▶ _Try it_: Transcribe all records exactly.

Stored items:
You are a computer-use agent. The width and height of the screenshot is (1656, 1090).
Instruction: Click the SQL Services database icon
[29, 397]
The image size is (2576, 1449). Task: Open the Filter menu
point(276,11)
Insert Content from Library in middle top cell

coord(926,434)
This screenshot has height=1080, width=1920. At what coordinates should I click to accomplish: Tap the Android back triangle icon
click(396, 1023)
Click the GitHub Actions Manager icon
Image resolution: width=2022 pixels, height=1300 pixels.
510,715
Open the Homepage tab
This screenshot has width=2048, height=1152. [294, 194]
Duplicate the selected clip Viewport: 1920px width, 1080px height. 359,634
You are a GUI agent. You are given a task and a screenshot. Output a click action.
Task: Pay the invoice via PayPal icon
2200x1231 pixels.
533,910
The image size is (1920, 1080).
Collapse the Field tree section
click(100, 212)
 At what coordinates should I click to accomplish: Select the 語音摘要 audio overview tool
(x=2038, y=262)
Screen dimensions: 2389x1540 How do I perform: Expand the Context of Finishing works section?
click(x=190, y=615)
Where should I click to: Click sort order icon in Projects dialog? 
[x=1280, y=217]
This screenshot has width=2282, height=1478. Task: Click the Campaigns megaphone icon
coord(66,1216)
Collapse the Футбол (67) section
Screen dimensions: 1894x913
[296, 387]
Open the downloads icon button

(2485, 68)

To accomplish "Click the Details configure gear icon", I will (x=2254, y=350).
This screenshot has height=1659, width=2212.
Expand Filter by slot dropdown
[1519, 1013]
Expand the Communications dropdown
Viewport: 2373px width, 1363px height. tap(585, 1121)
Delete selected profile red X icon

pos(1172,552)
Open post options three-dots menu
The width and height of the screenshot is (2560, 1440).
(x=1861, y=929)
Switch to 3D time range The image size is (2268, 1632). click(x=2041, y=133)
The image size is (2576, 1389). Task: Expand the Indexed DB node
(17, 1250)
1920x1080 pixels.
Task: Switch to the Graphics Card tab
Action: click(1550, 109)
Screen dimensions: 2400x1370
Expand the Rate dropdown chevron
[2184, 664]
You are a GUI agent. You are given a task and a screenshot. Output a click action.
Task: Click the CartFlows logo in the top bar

▶ _Task answer_:
You are a computer-use agent. The width and height of the screenshot is (1656, 1090).
Instruction: Click the SQL Services database icon
[29, 397]
The image size is (2576, 1449). Task: Open the Filter menu
point(276,11)
Insert Content from Library in middle top cell

coord(926,434)
This screenshot has height=1080, width=1920. At what coordinates should I click to accomplish: Tap the Android back triangle icon
click(396, 1023)
Click the GitHub Actions Manager icon
Image resolution: width=2022 pixels, height=1300 pixels.
510,715
Open the Homepage tab
This screenshot has width=2048, height=1152. [294, 194]
Duplicate the selected clip Viewport: 1920px width, 1080px height. 359,634
You are a GUI agent. You are given a task and a screenshot. Output a click action.
Task: Pay the invoice via PayPal icon
2200x1231 pixels.
533,910
The image size is (1920, 1080).
Collapse the Field tree section
click(100, 212)
 At what coordinates should I click to accomplish: Select the 語音摘要 audio overview tool
(x=2038, y=262)
Screen dimensions: 2389x1540 How do I perform: Expand the Context of Finishing works section?
click(x=190, y=615)
Where should I click to: Click sort order icon in Projects dialog? 
[x=1280, y=217]
This screenshot has width=2282, height=1478. Task: Click the Campaigns megaphone icon
coord(66,1216)
Collapse the Футбол (67) section
Screen dimensions: 1894x913
[296, 387]
Open the downloads icon button

(2485, 68)

To accomplish "Click the Details configure gear icon", I will (x=2254, y=350).
This screenshot has height=1659, width=2212.
Expand Filter by slot dropdown
[1519, 1013]
Expand the Communications dropdown
Viewport: 2373px width, 1363px height. tap(585, 1121)
Delete selected profile red X icon

pos(1172,552)
Open post options three-dots menu
The width and height of the screenshot is (2560, 1440).
(x=1861, y=929)
Switch to 3D time range The image size is (2268, 1632). click(x=2041, y=133)
The image size is (2576, 1389). Task: Expand the Indexed DB node
(17, 1250)
1920x1080 pixels.
Task: Switch to the Graphics Card tab
Action: click(1550, 109)
Screen dimensions: 2400x1370
Expand the Rate dropdown chevron
[2184, 664]
You are a GUI agent. You are given a task and a screenshot. Output a click action.
Task: Click the CartFlows logo in the top bar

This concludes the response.